The narrator despises Givens but in fact despises a mirror reflection of himself because Givens, like him, is UNLOVEABLE.
1. What psychological profile of the narrator can we glean from the story’s first 3 pages? See page 5.
2. What “sin” is the narrator guilty of?
3. What is the connection between the narrator’s boss discovering his employee’s negligence and the narrator’s discovery that his father had died on page 6? Death is like “getting caught”; it creates a nervous laughter, a coping mechanism to treat our vulnerabilities and shortcomings as a joke.
4. How does the story divide the world into two groups on page 8? Those with a consciousness of death and those who don’t have such a consciousness.

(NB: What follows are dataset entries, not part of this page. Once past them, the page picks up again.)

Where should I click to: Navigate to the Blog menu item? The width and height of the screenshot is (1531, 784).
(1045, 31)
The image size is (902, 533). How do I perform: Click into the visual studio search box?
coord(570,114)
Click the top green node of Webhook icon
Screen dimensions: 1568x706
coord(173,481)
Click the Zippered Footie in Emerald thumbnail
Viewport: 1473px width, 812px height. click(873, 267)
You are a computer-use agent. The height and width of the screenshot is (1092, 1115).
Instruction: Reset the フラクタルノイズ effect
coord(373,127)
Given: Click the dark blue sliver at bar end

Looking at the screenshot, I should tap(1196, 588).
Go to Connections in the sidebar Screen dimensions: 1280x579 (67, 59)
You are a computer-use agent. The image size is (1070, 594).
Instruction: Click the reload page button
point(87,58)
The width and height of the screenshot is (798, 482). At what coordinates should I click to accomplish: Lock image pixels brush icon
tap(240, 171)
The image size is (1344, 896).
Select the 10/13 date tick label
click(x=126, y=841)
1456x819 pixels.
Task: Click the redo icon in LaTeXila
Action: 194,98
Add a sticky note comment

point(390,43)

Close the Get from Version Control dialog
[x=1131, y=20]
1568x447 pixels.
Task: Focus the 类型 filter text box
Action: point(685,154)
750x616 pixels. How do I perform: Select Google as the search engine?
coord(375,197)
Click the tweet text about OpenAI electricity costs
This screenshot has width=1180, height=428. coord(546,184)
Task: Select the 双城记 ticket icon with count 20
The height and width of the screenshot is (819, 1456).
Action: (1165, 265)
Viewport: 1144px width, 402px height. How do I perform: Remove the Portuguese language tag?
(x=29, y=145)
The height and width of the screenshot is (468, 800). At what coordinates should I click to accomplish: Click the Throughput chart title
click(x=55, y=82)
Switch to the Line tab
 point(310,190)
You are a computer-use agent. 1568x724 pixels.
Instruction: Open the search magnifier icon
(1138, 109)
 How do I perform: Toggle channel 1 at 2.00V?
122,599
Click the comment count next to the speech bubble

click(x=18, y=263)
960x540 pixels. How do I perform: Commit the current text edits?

5. What is the story’s major theme? See page 8.
6. What does the story say about having a healthy relationship with our own mortality? How can we turn this question into a thesis?
7. What evidence is there that the narrator is disaffected and disconnected from the human race? See page 9.
8. At the top of page 10, the narrator says to Givens: “Somebody’s imagining you dead. Thinking about it. The wish is father to the deed.” How are these words true?
9. Clearly, the narrator suspects Givens to be the culprit of the fraud. But his contempt for Givens goes further. Explain.
10. Find 3 similarities between the narrator and Givens. See page 10 and 11.
11. What does the dialogue at the bottom of page 10 and the top of page 11 say about American notions of success and failure?
12. Givens’ act of affirming his “loyalty” reveals what about him? Self-doubt.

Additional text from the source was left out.